Строй неровно колыхнулся, и из него, почти одновременно, вышло около сотни человек.
— Вы сделали правильный выбор, товарищи, — сообщил Жиленков. — Вижу, что вы настоящие патриоты своей родины и желаете ей только добра. Кто еще желает помочь своей родине? Выходите, товарищи, смелее!
— Я хочу, — протиснулся вперед Таврин. — Да пусти ты, — отодвинул он коренастого парня, стоящего впереди. — Дай пройду! Товарищ Жиленков, запишите и меня в свою Гвардейскую бригаду!
Сейчас в Жиленкове ничего не было от того прежнего военнопленного, каким он был всего-то год назад. В первую очередь он изменился внешне — прибавил в весе, щеки заметно округлились, кожа сделалась лоснящейся. В немецкой армии, похоже, он достиг благополучия.
Всем бы так жить!
Бывший сосед по нарам в одну минуту пережил целую симфонию чувств, отразившуюся в его округлившихся глазах. Неподвижным оставалось только лицо, выглядевшее суровым и значительным. Он и раньше не был особенно привлекательным, а сейчас точно было понятно, что творец не удосужился подобрать для его внешности подходящую форму. Небрежно слепленный, будто бы на авось, с нелепо торчащими из-под фуражки большими ушами, он должен был бы вызывать у военнопленных снисходительные улыбки, однако потешаться никто не спешил.
Сбежав по ступеням, Жиленков-Варфоломеев широко распахнул объятия, как будто в порыве радости хотел сгрести в охапку весь строй, но, подступив к бывшему соседу по нарам, лишь только сдержанно протянул руку.
— Вот так встреча!
Рукопожатие Жиленкова оказалось на редкость крепким. Лицо дрогнуло и растеклось в доброжелательной улыбке.
Вблизи Жиленков был не так суров, как на трибуне. Таврин отметил, что фуражка на его заметно вытянутой голове сидела на самой макушке и была явно не по размеру. По тому, как он носил форму, в нем можно было сразу определить человека штатского. Отсутствовало в нем то щеголеватое умение носить форму, какое всегда присутствует у кадрового военного. Да и сам он казался каким-то ненастоящим, ряженным в чужую одежду.
— Я тоже не ожидал.
Военнопленные повытягивали шею, наблюдая за встречей двух приятелей.
— Знаешь, а я часто вспоминаю тот кипяток, которым ты меня поил в лагере, когда я загибался от простуды.
Если бы не твоя забота, так мы бы с тобой сейчас не разговаривали.
Таврин смущенно улыбнулся.
— Я не сделал ничего особенного. На моем месте так поступил бы каждый.

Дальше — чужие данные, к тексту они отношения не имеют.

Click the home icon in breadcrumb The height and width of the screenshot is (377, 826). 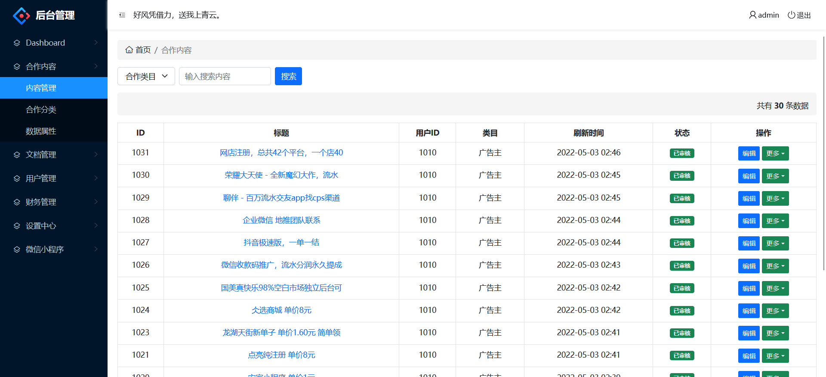click(x=129, y=50)
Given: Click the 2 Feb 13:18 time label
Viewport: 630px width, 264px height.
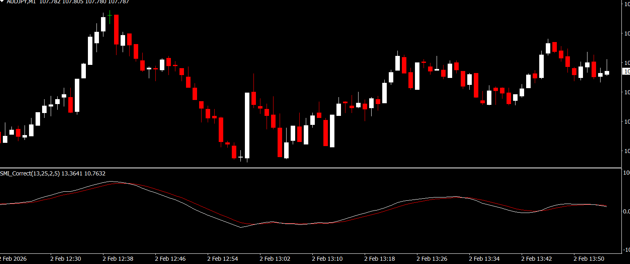Looking at the screenshot, I should click(x=379, y=259).
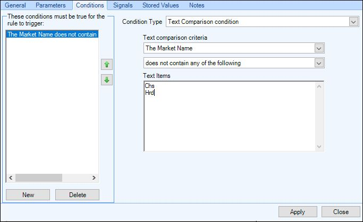This screenshot has height=222, width=363.
Task: Move selected condition down with green arrow
Action: 107,80
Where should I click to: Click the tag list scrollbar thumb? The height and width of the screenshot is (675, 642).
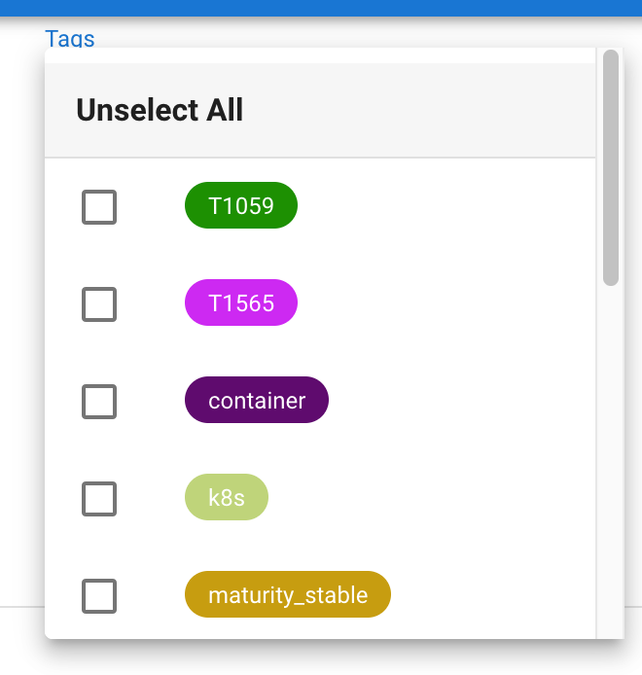[611, 168]
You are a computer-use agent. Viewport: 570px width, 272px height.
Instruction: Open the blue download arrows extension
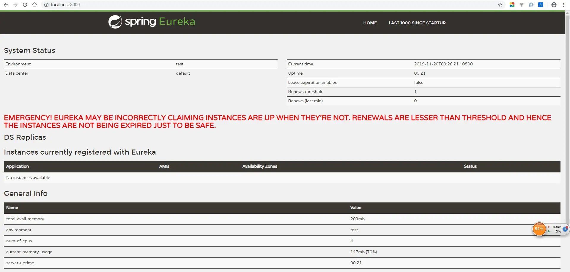pos(541,5)
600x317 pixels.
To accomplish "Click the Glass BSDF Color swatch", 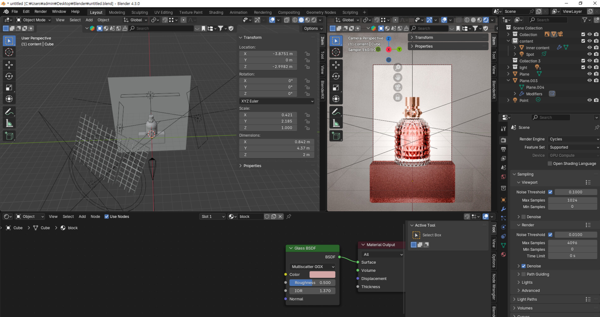I will tap(322, 275).
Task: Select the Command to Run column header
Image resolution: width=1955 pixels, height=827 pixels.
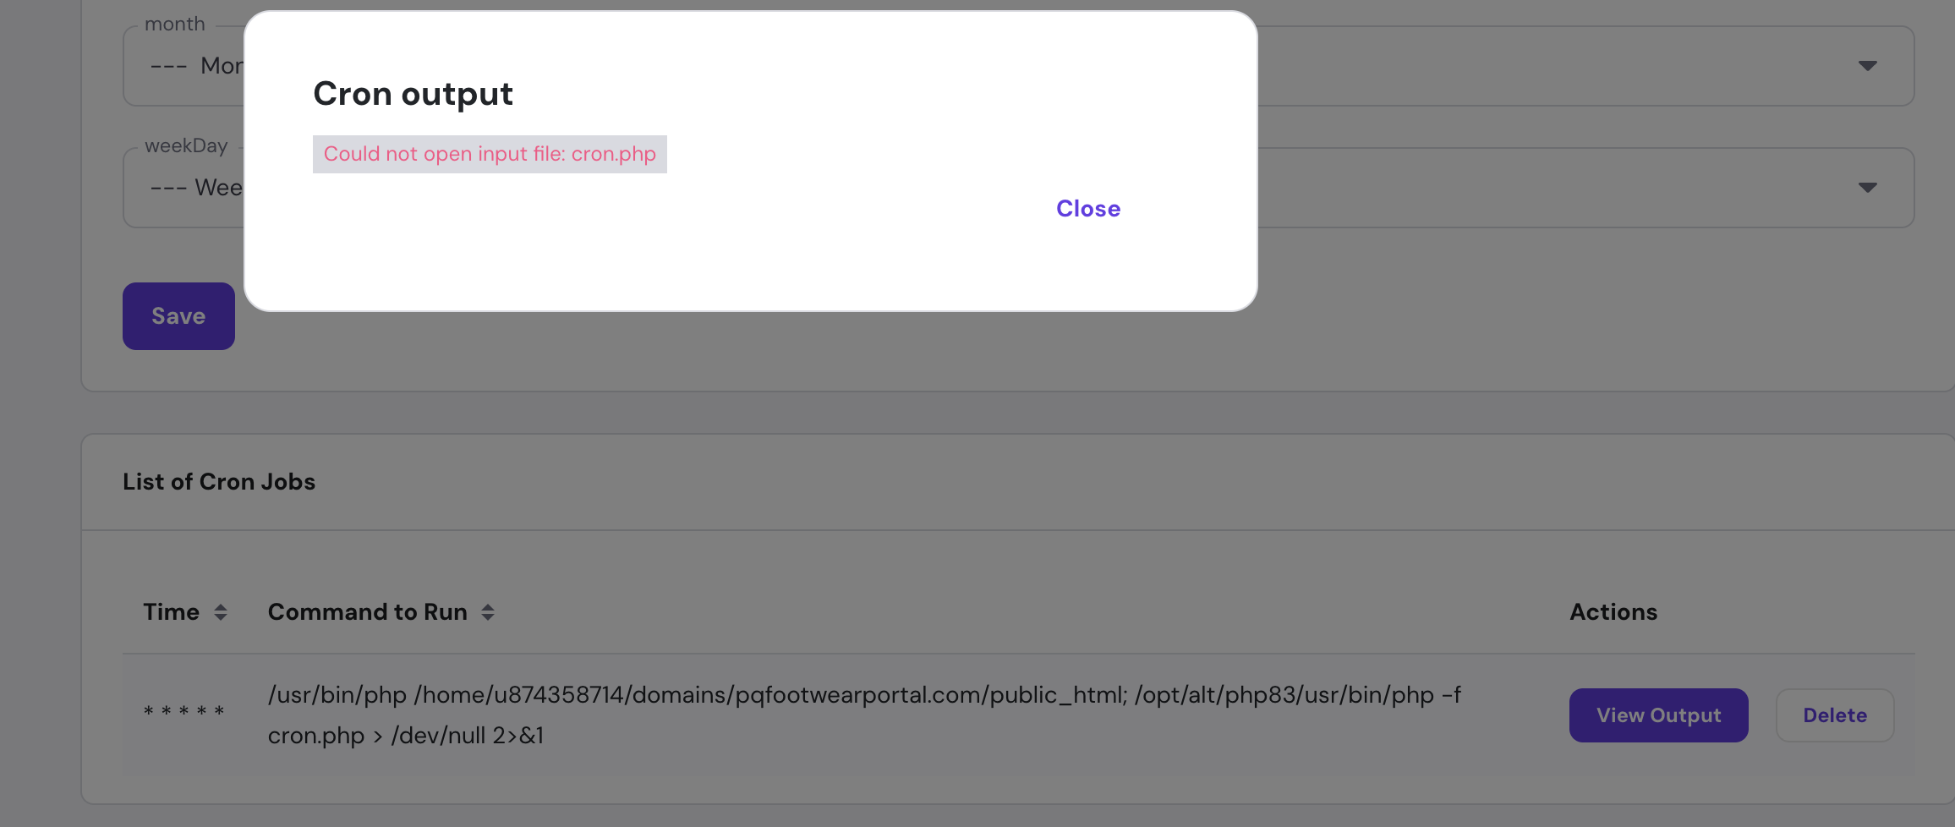Action: (x=368, y=612)
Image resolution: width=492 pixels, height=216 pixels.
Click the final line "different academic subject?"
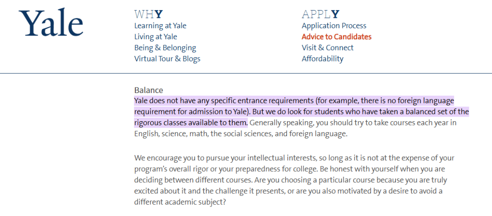point(179,201)
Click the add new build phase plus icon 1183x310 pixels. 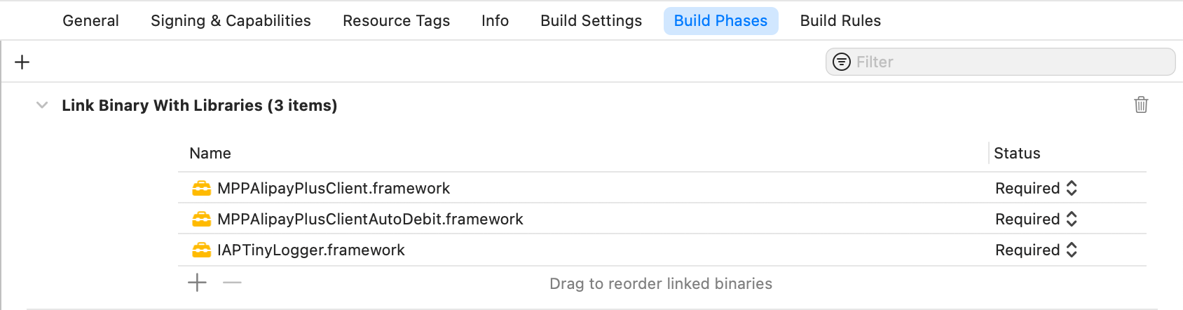pos(22,62)
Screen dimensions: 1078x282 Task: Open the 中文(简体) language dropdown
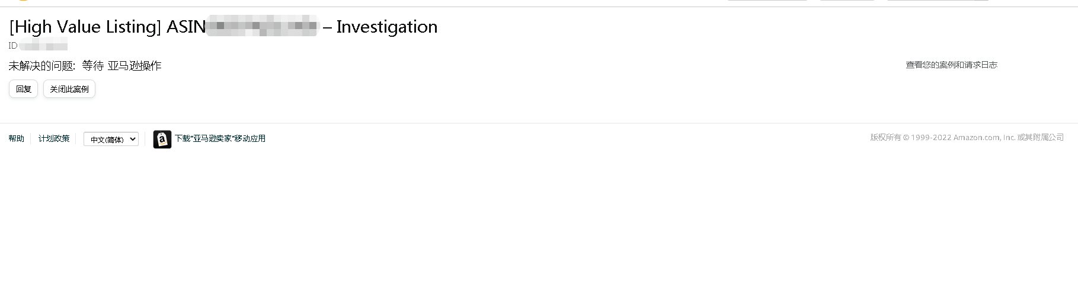pyautogui.click(x=111, y=139)
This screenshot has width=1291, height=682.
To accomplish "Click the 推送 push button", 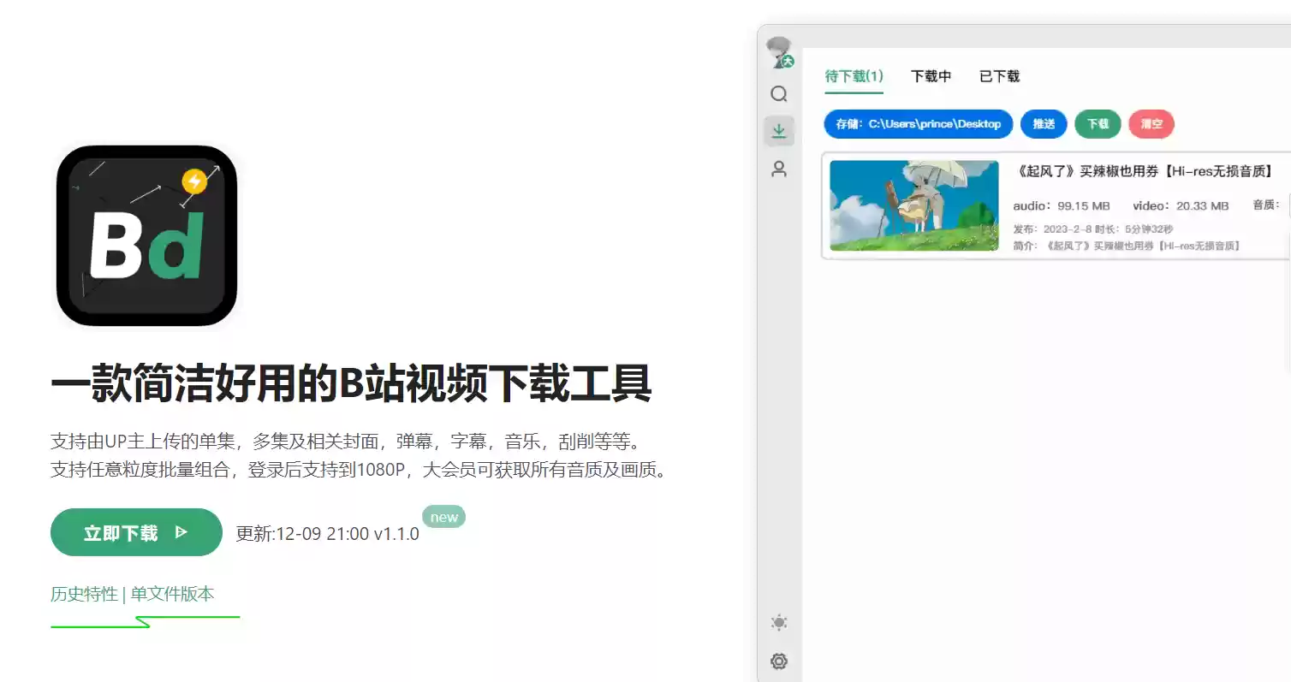I will pos(1044,124).
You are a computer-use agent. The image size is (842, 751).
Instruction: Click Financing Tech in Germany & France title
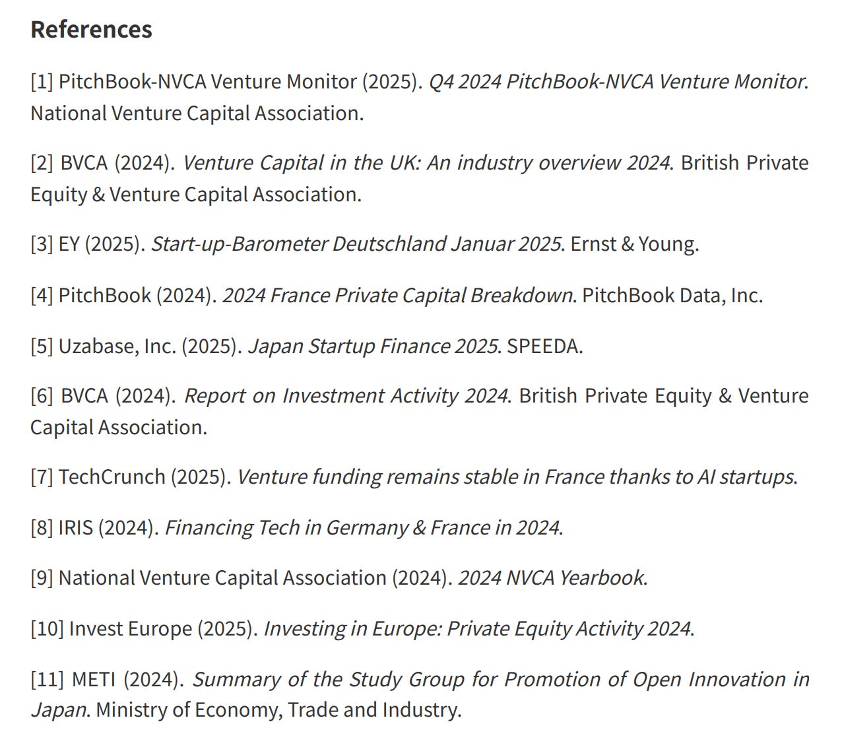362,527
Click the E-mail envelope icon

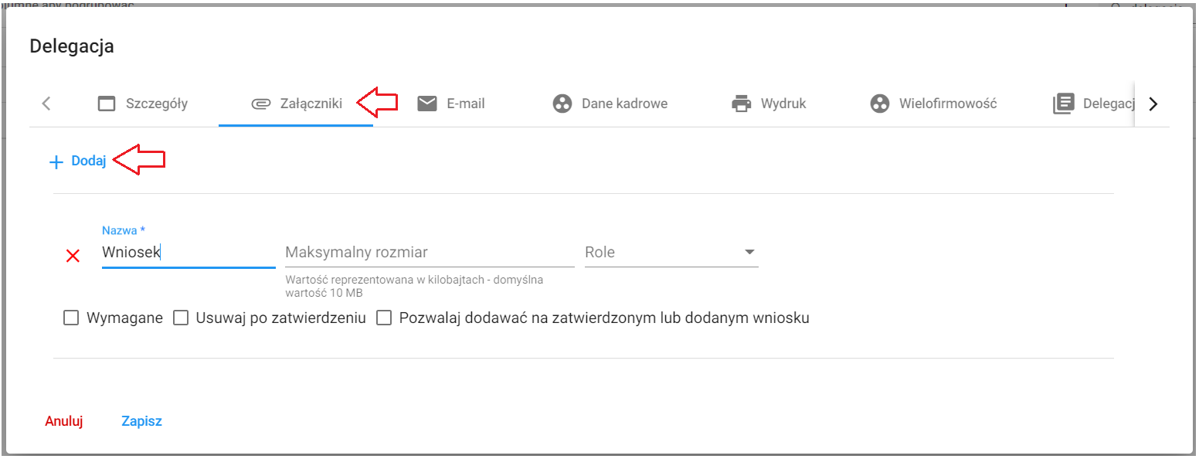point(427,104)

Жиленков нахмурился. Стало заметно, что ему есть чего вспомнить. Выждав паузу, он сказал:
— Не скажи… Мне тут пришлось много чего увидеть и пережить. Близких за корку хлеба задушат, только чтобы самим выжить. Давай отойдем…
Жиленков, попридержав Таврина за локоток, отвел его в сторонку. Военнопленные больше его не интересовали, казалось, что сейчас он был занят более важным делом. Комендант лагеря, длинный худой немец, встав перед строем, заговорил, слегка растягивая слова:
— Господа военнопленные, советую вам подумать над предложением генерал-лейтенанта Жиленкова. Это ваш шанс, чтобы достойно продолжить свою жизнь и своей доблестной службой помочь вермахту избавить Россию от большевизма и установить в ней новый порядок. Всем, кто хочет служить фюреру и доблестной Германии, подойти к старостам барака. А теперь — разойтись!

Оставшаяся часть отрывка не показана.